4255.2019年1月6日(日) 社会主義国家建設に失敗したソ連と中国

 1949年10月1日中国共産党の毛沢東党主席が中華人民共和国建国宣言をしてから、今年10月に満70年を迎えることになる。一昨年はロシア革命成って100年の節目の年だった。建国時代まだ貧しかったソ連、中国の両国が、その後アメリカと並ぶ米ソ時代から、体制崩壊に陥りソ連が社会主義国家の看板を下ろした。だが、近年中国の発展は目覚ましく今では米中両国が世界の大国として君臨しつつある。

 しかし、かつてのソ連は、国内に多くの矛盾を抱えて自壊作用を起こし、社会主義と決別することになった。一方、中国は今もって社会主義国家の看板を掲げたまま経済面で長足の発展を遂げ、今や国民総生産(GNP)ではアメリカに次ぐ大国となった。ただ、これはほんの表面的な一面であり、実態はそんなに楽観出来るものではない。

 今朝の朝日新聞によれば、意外なことに現時点でロシアの世論は旧ソ連の崩壊を惜しいと思っている人がかなり多くいるようで、それが年々増え今では国民の66%が旧ソ連を懐かしがっているという。当時社会主義国家で国民が平等に恩恵を受けられるという誤った期待から、近年ロシアにおける年金受給開始年齢の引き上げなどに反発する声が多く、待遇への不満が持ち上がっているようだ。これはソ連時代の社会の実態を知らない人たちが、幻想となったかつての社会主義を夢見ているだけに過ぎない。当時のソ連が果たして社会的に平等な生活を供与していただろうか。歴史を振り返ってみれば分かりそうなことである。

 現在の中国にしても、社会主義の看板はそのままであるが、とても社会主義と呼べるような社会体制ではなく、社会の格差が広がり資本主義経済のマイナス面ばかりが目につく。中国は共産党の権力の一極集中によって権力基盤を固め、言論の自由弾圧など資本主義の悪弊を通り越して、現状は独裁的な覇権国家に陥っている。加えて貧富の差が拡大して、支配者層の政治的不正も増え、むしろ窮屈で非倫理的な社会になっている。

 その中国では、4日に中央軍事委員会で習近平国家主席が、中国は発展のチャンスを迎えているが、同時にリスクも増えており軍事闘争の準備を進めなければならないと社会主義なんか忘れ去り、軍国主義的志向発言を行って世界に衝撃を与えた。

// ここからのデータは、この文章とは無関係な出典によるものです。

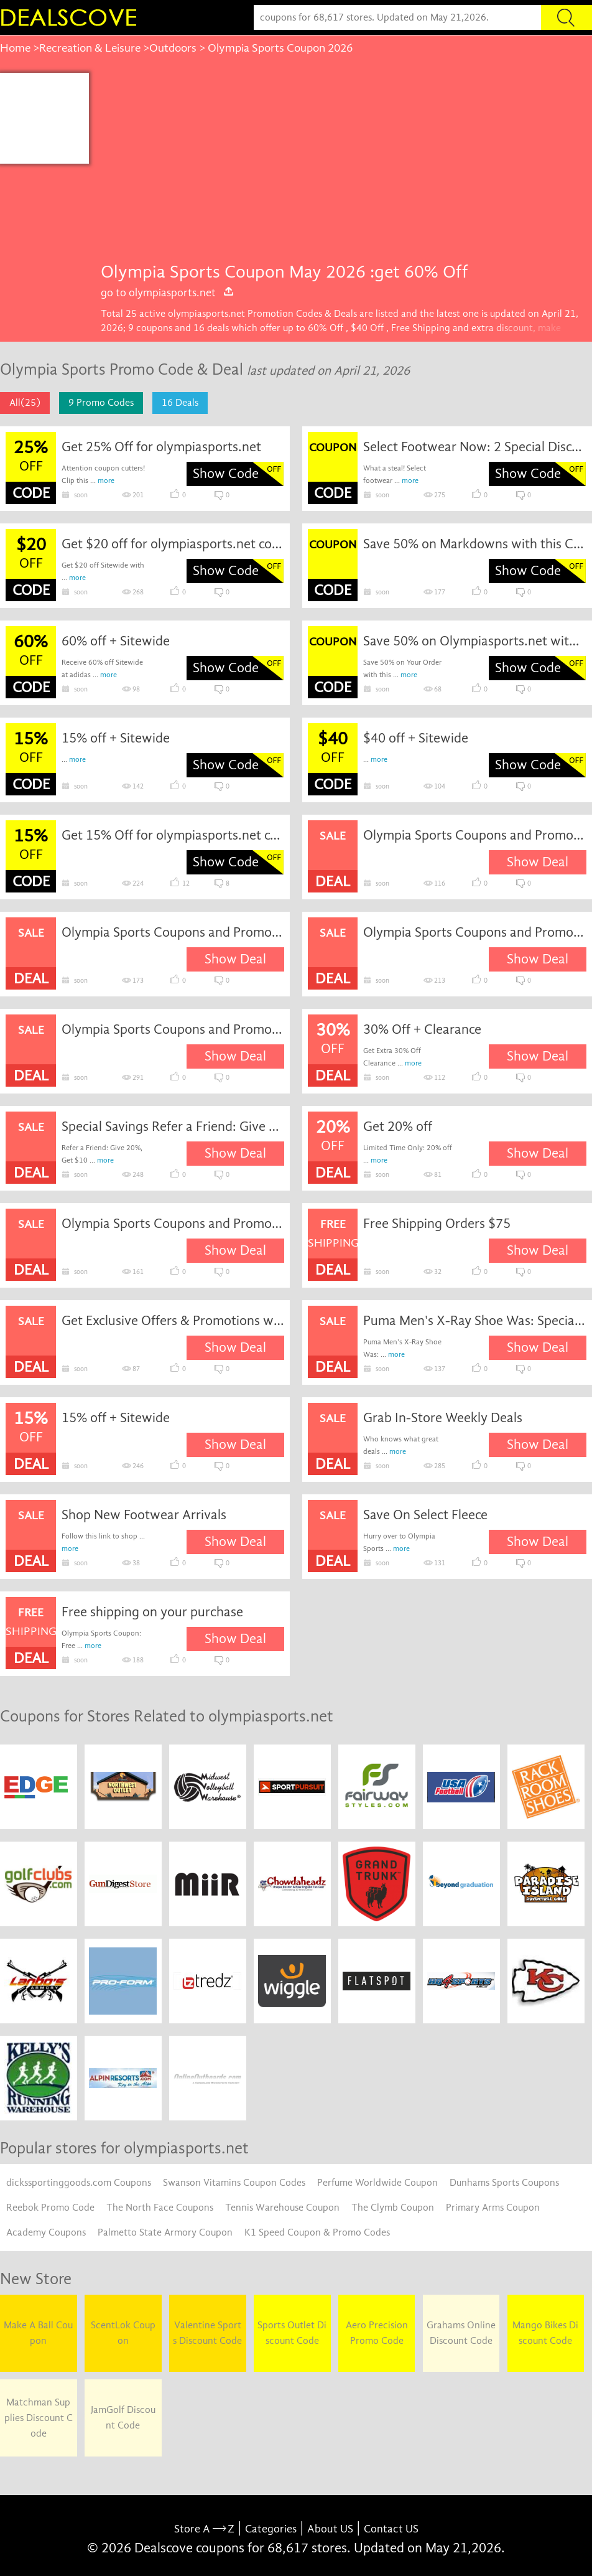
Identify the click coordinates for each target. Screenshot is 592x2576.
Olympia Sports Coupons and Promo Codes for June (173, 1029)
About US (330, 2529)
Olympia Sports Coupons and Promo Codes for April (173, 932)
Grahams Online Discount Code (461, 2333)
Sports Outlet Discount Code (291, 2333)
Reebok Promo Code (50, 2207)
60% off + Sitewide (116, 641)
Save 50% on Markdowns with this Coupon (474, 544)
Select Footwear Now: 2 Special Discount (474, 447)
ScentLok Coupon (123, 2333)
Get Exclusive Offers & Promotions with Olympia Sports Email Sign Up (173, 1321)
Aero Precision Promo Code (377, 2333)
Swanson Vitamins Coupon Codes (234, 2182)
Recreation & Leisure (90, 48)
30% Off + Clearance (422, 1029)
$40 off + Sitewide (415, 738)
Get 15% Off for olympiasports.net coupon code (173, 835)
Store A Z (204, 2529)
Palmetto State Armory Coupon (165, 2232)
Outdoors (173, 48)
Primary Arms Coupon (493, 2207)
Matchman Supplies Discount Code (38, 2418)
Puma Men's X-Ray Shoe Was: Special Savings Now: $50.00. (474, 1321)
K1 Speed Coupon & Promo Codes (317, 2232)
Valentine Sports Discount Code (207, 2333)
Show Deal (537, 862)
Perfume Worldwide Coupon (377, 2182)
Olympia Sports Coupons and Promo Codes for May (474, 932)
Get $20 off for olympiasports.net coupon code (173, 544)
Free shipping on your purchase (152, 1612)
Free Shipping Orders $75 (437, 1223)
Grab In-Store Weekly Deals (442, 1418)
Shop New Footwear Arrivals (144, 1515)
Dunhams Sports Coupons (504, 2182)
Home (15, 48)
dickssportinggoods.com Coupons (78, 2182)
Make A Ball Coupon (38, 2333)
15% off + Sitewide (116, 738)
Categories (271, 2529)
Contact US (391, 2529)
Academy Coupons (46, 2232)
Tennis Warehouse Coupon (282, 2207)
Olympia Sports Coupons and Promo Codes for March (474, 835)
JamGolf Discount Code (123, 2417)
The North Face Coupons (159, 2207)
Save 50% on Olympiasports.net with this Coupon (474, 641)
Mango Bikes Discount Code (545, 2333)
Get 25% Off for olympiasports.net (161, 447)
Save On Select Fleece (425, 1515)
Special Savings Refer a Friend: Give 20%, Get (173, 1126)
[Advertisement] (340, 166)
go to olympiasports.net (167, 292)
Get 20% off (397, 1126)
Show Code (226, 474)
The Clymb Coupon (392, 2207)
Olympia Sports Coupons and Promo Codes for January (173, 1223)
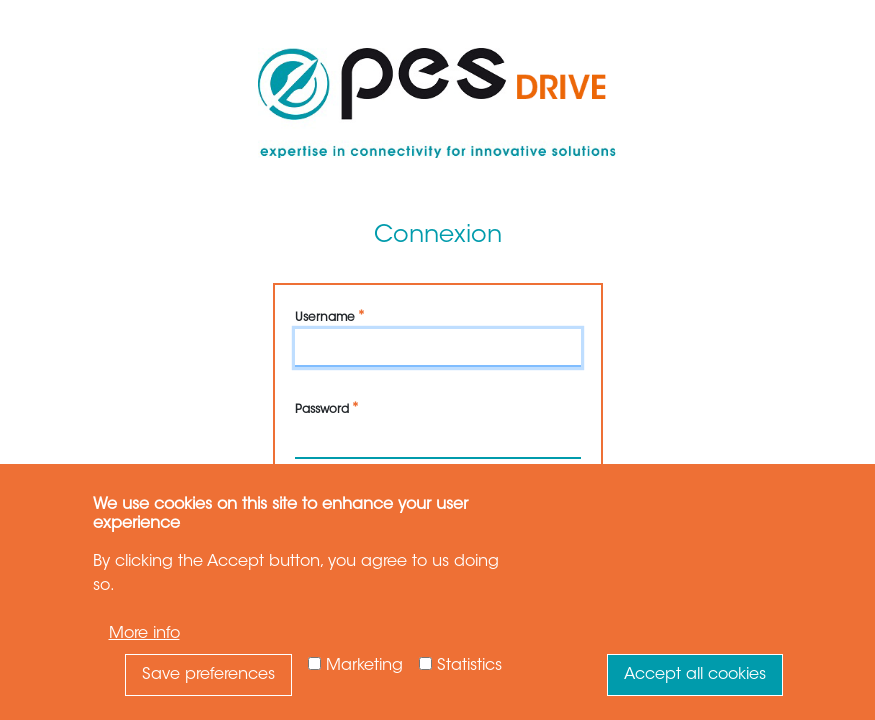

翌5日には台湾の蔡英文総統が、中台統一を目指す中国が1国2制度を考えていることに反発し。当分中台間の外交関係はスムーズとは行かないだろう。

 果たして今日の中国人は、この現状をどう思っているのだろうか。

 結果としてマルクスが目指したような社会主義社会は実現しなかった。僅かにキューバの社会主義体制のみが国民の間に根付いて国家と国民が手を携えて、歩みは鈍いが、一歩一歩と前進しているように感じた。マルクスの唱えた社会主義は、経済面だけなら国民に幸せをもたらしたと思う。社会主義国家が政治面で権力を揮い出したことが、マルクスの考えとは大きく隔たったものになったのではないか。

 今ごろになってかつて失敗した社会主義を偲び、懐かしがるとは、ロシア人の頭は相も変わらず思考錯誤を重ねていると思う。